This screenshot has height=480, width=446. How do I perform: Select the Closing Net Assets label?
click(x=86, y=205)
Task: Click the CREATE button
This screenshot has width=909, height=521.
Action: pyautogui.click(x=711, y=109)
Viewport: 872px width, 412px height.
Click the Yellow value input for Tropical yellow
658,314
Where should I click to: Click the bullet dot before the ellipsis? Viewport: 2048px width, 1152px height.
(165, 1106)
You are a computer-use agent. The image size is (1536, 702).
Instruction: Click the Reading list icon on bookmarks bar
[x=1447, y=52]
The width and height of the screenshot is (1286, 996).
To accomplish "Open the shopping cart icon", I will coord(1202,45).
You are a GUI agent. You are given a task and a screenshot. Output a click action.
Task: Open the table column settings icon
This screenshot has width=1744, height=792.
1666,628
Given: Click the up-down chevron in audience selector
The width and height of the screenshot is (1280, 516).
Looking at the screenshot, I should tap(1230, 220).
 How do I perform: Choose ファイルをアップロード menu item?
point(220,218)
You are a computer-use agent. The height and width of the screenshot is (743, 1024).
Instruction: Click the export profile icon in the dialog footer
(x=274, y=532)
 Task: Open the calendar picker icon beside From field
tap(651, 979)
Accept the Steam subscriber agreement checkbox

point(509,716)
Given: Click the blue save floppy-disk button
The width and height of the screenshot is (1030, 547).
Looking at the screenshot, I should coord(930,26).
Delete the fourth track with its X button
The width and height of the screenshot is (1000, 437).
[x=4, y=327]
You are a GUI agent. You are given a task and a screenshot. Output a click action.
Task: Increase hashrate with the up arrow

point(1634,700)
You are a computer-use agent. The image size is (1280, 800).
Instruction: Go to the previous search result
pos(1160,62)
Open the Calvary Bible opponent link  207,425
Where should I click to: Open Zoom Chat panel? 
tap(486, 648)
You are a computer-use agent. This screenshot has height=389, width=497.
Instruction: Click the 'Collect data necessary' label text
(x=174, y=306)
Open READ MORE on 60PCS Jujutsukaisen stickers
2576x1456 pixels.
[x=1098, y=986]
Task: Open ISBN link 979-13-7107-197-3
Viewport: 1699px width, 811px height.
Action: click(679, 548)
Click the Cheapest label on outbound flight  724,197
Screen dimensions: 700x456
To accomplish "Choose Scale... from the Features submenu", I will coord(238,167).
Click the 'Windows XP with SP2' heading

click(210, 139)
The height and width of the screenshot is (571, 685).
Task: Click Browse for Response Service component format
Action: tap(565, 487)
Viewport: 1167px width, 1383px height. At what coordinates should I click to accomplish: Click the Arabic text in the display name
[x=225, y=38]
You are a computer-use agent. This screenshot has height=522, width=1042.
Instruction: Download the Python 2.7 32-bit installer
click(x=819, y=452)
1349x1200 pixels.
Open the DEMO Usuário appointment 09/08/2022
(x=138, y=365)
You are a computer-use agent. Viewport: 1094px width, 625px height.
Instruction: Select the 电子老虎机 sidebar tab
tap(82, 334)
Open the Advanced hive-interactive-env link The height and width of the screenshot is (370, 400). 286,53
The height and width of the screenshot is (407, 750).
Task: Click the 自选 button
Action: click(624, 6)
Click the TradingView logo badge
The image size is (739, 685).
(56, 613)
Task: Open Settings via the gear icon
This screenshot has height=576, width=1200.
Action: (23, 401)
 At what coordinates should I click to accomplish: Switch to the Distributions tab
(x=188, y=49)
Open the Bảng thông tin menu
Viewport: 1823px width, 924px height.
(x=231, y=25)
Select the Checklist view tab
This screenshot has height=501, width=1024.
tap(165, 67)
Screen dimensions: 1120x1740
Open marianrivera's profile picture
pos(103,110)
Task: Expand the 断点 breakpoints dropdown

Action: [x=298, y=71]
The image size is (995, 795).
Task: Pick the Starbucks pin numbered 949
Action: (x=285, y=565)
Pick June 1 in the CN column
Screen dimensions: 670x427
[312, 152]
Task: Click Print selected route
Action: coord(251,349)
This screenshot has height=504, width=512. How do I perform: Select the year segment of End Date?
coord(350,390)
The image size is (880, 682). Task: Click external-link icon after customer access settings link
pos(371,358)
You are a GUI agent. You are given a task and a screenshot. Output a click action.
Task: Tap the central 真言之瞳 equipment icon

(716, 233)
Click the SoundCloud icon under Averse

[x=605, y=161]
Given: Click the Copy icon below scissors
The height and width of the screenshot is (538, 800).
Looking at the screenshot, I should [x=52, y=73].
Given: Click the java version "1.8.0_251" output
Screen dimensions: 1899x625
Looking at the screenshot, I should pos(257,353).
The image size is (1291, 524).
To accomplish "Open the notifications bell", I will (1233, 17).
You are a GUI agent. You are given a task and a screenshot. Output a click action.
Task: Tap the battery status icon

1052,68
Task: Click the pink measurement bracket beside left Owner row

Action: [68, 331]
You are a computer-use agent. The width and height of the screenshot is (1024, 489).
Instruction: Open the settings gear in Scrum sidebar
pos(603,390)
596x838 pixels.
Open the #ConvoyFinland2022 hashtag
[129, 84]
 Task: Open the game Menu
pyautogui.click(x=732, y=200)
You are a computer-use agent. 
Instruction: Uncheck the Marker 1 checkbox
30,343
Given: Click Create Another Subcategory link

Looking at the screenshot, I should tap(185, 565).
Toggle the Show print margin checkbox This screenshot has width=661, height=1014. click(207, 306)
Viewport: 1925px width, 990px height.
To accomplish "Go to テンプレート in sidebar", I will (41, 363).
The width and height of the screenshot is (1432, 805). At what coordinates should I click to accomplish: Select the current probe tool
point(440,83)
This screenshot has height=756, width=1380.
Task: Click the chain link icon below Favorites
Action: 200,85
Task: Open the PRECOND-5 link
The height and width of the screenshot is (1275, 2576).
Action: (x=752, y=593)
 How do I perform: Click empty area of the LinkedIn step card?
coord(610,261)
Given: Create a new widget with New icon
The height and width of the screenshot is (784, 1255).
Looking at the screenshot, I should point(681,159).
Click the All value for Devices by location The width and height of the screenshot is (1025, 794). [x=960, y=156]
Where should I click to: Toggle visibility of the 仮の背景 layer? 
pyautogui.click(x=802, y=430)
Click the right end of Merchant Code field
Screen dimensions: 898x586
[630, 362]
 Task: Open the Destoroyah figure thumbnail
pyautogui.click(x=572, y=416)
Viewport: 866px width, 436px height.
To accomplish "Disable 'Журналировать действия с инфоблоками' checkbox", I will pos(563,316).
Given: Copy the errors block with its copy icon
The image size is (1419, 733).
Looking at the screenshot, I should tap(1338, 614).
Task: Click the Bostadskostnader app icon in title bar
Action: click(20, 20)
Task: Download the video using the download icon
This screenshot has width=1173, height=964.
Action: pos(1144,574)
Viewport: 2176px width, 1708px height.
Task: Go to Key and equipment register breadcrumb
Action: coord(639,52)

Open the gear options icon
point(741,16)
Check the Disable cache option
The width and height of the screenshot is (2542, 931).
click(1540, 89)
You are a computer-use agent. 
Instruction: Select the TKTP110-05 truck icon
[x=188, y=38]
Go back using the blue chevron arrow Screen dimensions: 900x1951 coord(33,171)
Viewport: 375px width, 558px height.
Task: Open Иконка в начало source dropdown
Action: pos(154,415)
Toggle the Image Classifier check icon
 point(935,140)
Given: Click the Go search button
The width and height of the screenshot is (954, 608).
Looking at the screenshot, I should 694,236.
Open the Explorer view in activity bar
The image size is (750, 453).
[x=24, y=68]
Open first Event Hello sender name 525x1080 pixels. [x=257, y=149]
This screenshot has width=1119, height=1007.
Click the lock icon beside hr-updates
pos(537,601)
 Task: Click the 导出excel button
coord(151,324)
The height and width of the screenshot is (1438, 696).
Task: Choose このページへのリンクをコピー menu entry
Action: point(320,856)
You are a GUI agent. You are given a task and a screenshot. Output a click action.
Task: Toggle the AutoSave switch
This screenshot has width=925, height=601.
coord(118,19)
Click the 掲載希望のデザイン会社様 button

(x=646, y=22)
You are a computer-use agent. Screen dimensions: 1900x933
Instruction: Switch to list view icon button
- - -
> [TASK OBJECTIVE]: Give back exactly the lines of the listing above that run from the line with "Screen dimensions: 700x456" to the line with "1349x1200 pixels.", inclusive.

> [SOLUTION TO THIS EXERCISE]:
Screen dimensions: 700x456
To accomplish "Choose Scale... from the Features submenu", I will coord(238,167).
Click the 'Windows XP with SP2' heading

click(210, 139)
The height and width of the screenshot is (571, 685).
Task: Click Browse for Response Service component format
Action: tap(565, 487)
Viewport: 1167px width, 1383px height. At what coordinates should I click to accomplish: Click the Arabic text in the display name
[x=225, y=38]
You are a computer-use agent. This screenshot has height=522, width=1042.
Instruction: Download the Python 2.7 32-bit installer
click(x=819, y=452)
1349x1200 pixels.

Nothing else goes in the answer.